New York, Curt Valentin Gallery, Reg Butler, January – February 1955, no.42, illustrated in the exhibition catalogue (another cast);
Pittsburgh, Carnegie Institute, Reg Butler, October 1961-January 1962 (catalogue untraced);
Buffalo, Albright-Knox Art Gallery, Contemporary British Painting and Sculpture, October – November 1964, no.10, illustrated in the exhibition catalogue (another cast);
London, Tate Gallery, Reg Butler, November 1983-January 1984, cat.no.51, illustrated, p.65 (another cast).

Literature

Margaret Garlake, New Art New World: British Art in Postwar Society, Yale University Press, New Haven & London, 1998, p.198.

Catalogue Note

Conceived in 1954 and cast in an edition of 6. Casts of this sculpture are in the collections of the Albright-Knox Art Gallery, Buffalo, Hirshhorn Museum & Sculpture Garden, Washington and the Detroit Institute of Arts.

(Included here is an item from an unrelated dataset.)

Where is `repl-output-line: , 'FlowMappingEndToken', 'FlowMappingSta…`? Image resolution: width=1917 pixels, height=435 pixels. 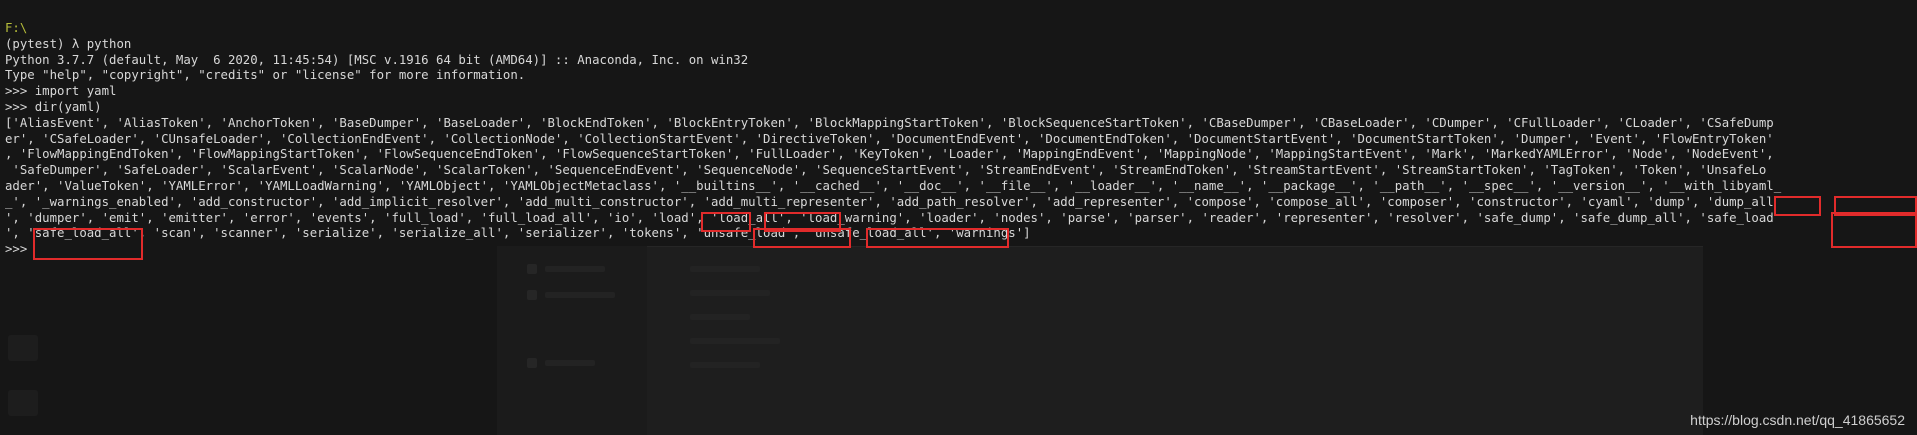 repl-output-line: , 'FlowMappingEndToken', 'FlowMappingSta… is located at coordinates (890, 154).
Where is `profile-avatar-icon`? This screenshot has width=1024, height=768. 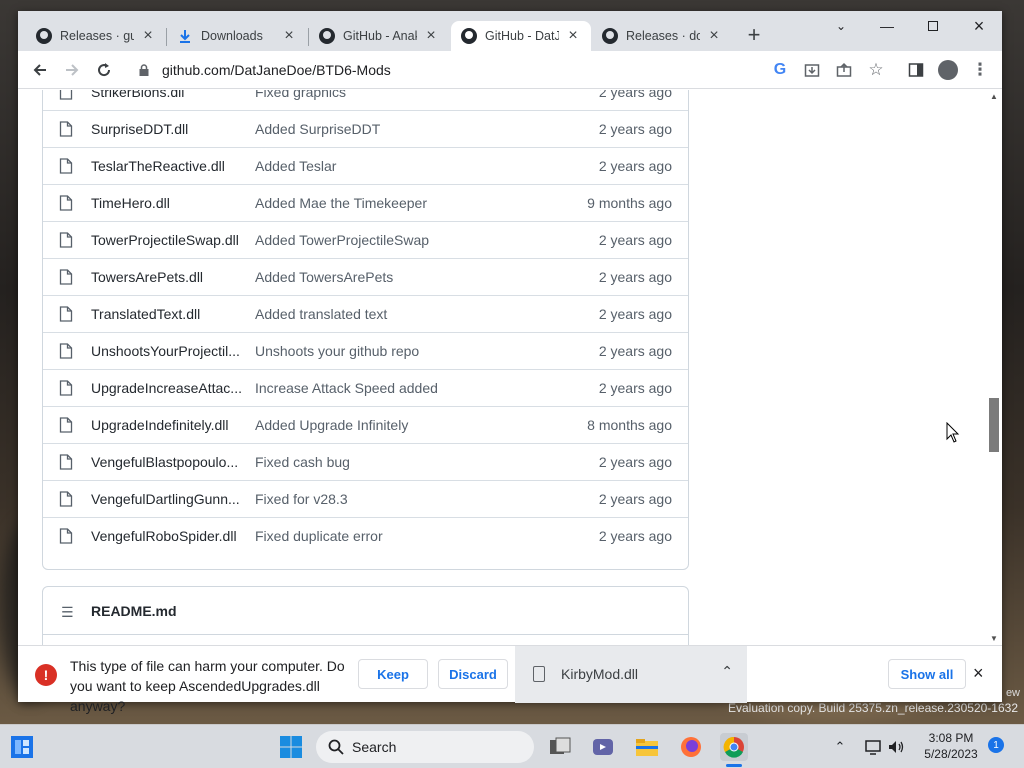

Male figures are rare in Butler’s oeuvre, and when they do appear, they are generally found to be holding or operating some kind of machinery. Manipulator is one of Butler’s earliest large-scale bronze sculptures and holds a network of rods whilst his head is thrown back. The figure is lifted off the ground on a grid similar to that which was to become a feature of his female figures during the decade.

Commentators have noted the comparisons between Butler’s sculpture and the work of Francis Bacon, and indeed their work had been shown together at the I.C.A., along with that of Germaine Richier, in the London/Paris exhibition in 1950. Both artists also exhibited regularly with the Hanover Gallery in London throughout the decade, and thus there are grounds for such connections. The anguished face of Manipulator, whilst not as distorted as that of The Oracle of 1952 and Circe Head of 1952-3, still carries a clear message of torment, and seems to derive originally from the screaming figure in the right hand panel of Bacon’s Three Studies for Figures at the Base of a Crucifixion (Coll. Tate), and the framework on which Manipulator stands may be compared with the constructions which appear in Bacon’s paintings, such as that found in Study of a Nude (Coll. Robert & Lisa Sainsbury, U.E.A.) of 1952-3. However, the intentions here are very different from that in Bacon’s work of the period which was demonstrating an ever-increasing tendency towards violence. Manipulator seems to be a questioning figure, and indeed the head is very similar to the upturned head of the same date entitled Study for Third Watcher and thus we may see a strand of the ideas of the earlier Unknown Political Prisoner Sculptures carried through to the sculptures that followed.